Pedreira, et al v. Sunrise Children's Services, et al
Filing
505
MEMORANDUM OPINION AND ORDER by Senior Judge Charles R. Simpson, III on 5/3/2013; re 502 Objection filed by Sunrise Children's Services ; Objections are overruled; order of magistrate judge staying the action is AFFIRMED.cc:counsel (TLB)
UNITED STATES DISTRICT COURT
WESTERN DISTRICT OF KENTUCKY
AT LOUISVILLE
ALICIA M. PEDREIRA, et al.
v.
PLAINTIFFS
CIVIL ACTION NO. 3:00CV-210-S
SUNRISE CHILDREN’S SERVICES, INC.,
f/k/a KENTUCKY BAPTIST HOMES FOR
CHILDREN, INC., et al.
DEFENDANTS
MEMORANDUM OPINION AND ORDER
This matter is before the court for consideration of the objections of the defendant, Sunrise
Children’s Services, Inc., f/k/a Kentucky Baptist Homes for Children, Inc., to the March 22, 2013
order of United States Magistrate Judge James D. Moyer staying all proceedings in this case until
a settlement agreement which has been reached in principle is finalized.

*GIVEN EXERCISE*:
Reproduce the memorandum opinion word for word, from start to finish. The listing that follows is separate material and has no connection to the memorandum opinion above.

*GIVEN MATERIAL*:
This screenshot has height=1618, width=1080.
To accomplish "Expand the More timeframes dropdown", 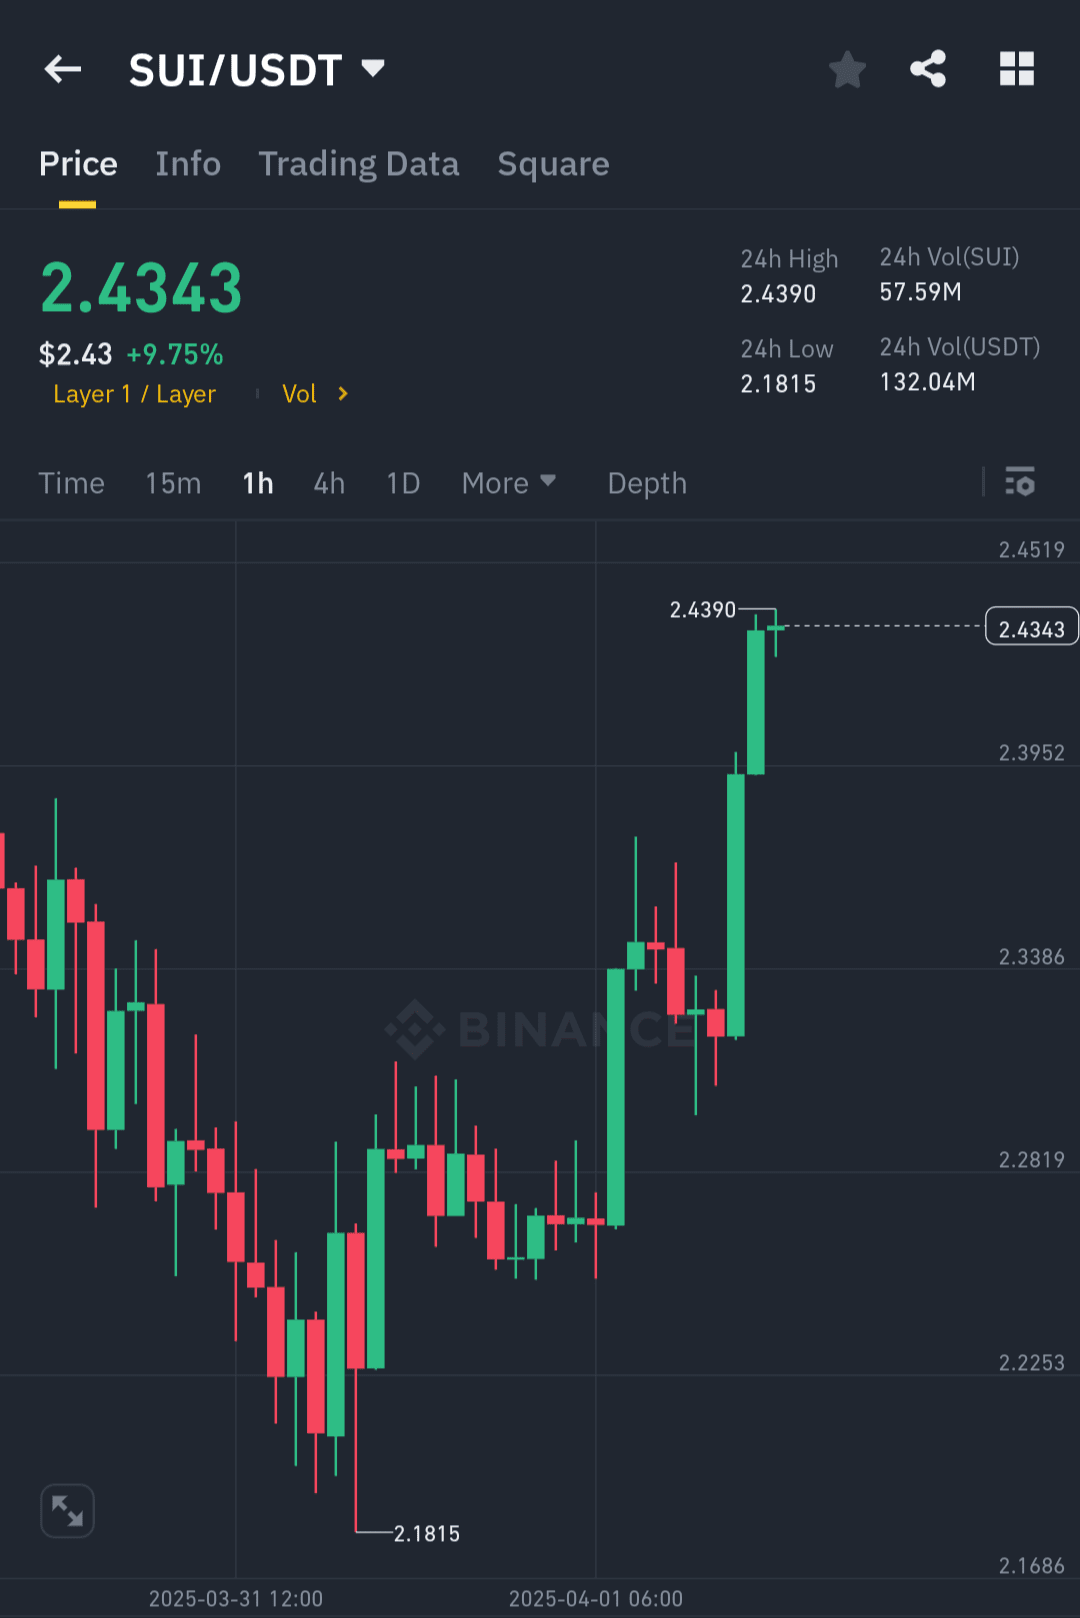I will pyautogui.click(x=509, y=483).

*RESULT OF THIS EXERCISE*:
Pedreira, et al v. Sunrise Children's Services, et al
Filing
505
MEMORANDUM OPINION AND ORDER by Senior Judge Charles R. Simpson, III on 5/3/2013; re 502 Objection filed by Sunrise Children's Services ; Objections are overruled; order of magistrate judge staying the action is AFFIRMED.cc:counsel (TLB)
UNITED STATES DISTRICT COURT
WESTERN DISTRICT OF KENTUCKY
AT LOUISVILLE
ALICIA M. PEDREIRA, et al.
v.
PLAINTIFFS
CIVIL ACTION NO. 3:00CV-210-S
SUNRISE CHILDREN’S SERVICES, INC.,
f/k/a KENTUCKY BAPTIST HOMES FOR
CHILDREN, INC., et al.
DEFENDANTS
MEMORANDUM OPINION AND ORDER
This matter is before the court for consideration of the objections of the defendant, Sunrise
Children’s Services, Inc., f/k/a Kentucky Baptist Homes for Children, Inc., to the March 22, 2013
order of United States Magistrate Judge James D. Moyer staying all proceedings in this case until
a settlement agreement which has been reached in principle is finalized.